The electroplated copper and zinc Abraham Lincoln penny

The treasurer of the United States, Angela M. Buchanan, told Congress the other day that, with their permission, she planned to take the copper out of the copper penny. It will still look like copper but it will have a copper wash, or what is described as a "copper surface electroplated" on the outside skin. How Abe Lincoln will feel about this I don't know. On one side of the new coin will be old Abe and the words "Liberty" and "In God we Trust" and the date. On the other side will be the Lincoln Memorial, "United States of America" and "E Pluribus Unum." And a thousand years from now when archaeological numismatists dig up a one-cent piece in the debris of an old US city they will be able to designate the great divide: real copper, before 1981; imitation, after 1981.

Personally I hate change. But they have already changed most of the coinage. First went gold. Since 1934 when FDR took us off the gold standard no gold coins have circulated. Starting in 1964 the Treasury cut down the silver all newly minted dimes and quarters. (You can see the alloy if you look at the edge of a make-believe coin, through the milled rim.) The five-cent piece seems to be sailing on very much as before though it won't buy a nickel Hershey bar anymore (nor will a penny buy a stick of chewing gum).

Why is Angela Buchanan fooling around with the penny? Very practical reasons , she says. Copper has been fluctuating erratically. Supplying coinage for american is a big problem. Back in 1977 the Mint supplied $11.5 billion in circulating coinage and now it is $16 billion. Pockets and purses sag with coins that don't seem to buy anything. And so, testified Treasurer Buchanan:

"The largest increase in demand recently has been for the one-cent coin. Demand was so strong last year that we produced one-fourth more, pushing production levels to the limits of the Mint's capacity."

There was also a skyrocketing world copper price. People seem to have hoarded the humble one-cent piece. normally there's an 8 percent annual growth in demand for the penny; last year it was three times that.

Back in 700 B.C. in Lydia they had an electrum coin, which was a mixture of silver and gold. Now the penny is going electrum too, at least in a copper and zinc mix. Zinc is the conservative, nonvolatile, reliable metal that nobody hoards. The current one-cent coin is an alloy of 95 percent copper and 5 percent zinc; the Buchanan penny would be 97.6 percent zinc and 2.4 percent copper.

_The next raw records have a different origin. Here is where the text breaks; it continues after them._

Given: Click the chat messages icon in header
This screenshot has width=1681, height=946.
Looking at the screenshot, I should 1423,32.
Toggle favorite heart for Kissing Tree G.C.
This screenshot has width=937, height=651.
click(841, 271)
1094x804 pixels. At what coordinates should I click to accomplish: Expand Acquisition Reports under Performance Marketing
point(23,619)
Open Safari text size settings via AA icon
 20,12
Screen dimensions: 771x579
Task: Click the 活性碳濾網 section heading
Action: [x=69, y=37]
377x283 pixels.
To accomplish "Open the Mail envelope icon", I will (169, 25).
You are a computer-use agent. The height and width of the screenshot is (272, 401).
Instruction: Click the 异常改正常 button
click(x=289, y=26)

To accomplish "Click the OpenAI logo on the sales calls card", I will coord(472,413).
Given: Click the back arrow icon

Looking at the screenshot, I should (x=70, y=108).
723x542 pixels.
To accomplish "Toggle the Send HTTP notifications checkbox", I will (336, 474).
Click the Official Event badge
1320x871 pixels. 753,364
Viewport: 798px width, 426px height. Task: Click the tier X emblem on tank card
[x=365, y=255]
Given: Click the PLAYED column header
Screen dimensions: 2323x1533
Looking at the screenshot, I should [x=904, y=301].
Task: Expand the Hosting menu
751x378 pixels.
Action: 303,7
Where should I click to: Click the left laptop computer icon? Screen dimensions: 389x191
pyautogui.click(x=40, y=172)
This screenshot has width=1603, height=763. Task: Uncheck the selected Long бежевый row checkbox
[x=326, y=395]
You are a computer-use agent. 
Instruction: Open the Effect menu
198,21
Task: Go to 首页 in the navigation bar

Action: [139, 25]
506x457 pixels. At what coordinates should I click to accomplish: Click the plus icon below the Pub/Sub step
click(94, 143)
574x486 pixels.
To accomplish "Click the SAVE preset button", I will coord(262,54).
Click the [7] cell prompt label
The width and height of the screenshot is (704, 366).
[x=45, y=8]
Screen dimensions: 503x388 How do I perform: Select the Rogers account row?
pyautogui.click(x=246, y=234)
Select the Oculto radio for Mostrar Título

The Mint says the change isn't its fault: it's the way the copper price is jumping around. Between December 1979 and February 1980, copper skipped from 93 cents to $1.43 cents a pound. Now it's back to 86 cents. This indecisiveness won't do -- not in a circulating medium. At $1 a pound, the Mint says, there is speculative withdrawal of one-cent coins. Above $1.12 the cost to produce a penny exceeds its face value. And so-o-o the Mint worries that its stamping and milling machines might lag demand, and a national penny shortage ensue.

The zinc penny will save the Treasury $25 million a year now, and $50 million if copper reaches $1.12 a pound. Some ask, why have pennies at all? England has withdrawn farthings and half pennies. Will cent pieces be a thing of the past since they don't seem to do much except even out the cost of sales tax? For a while at least we'll probably have them around. The new coin, incidentally, will be 20 percent lighter. That's all right for coin slug discriminators used in vending machines and for processing machines. Treasurer Buchanan thinks. It will cause "some inconvenience" at banks which count their one-cent coins by weight. The public will still be able to distinguish the coins by weight and by date. So adjust yourself to the changing era and to electroplated c opper and zinc Lincolns.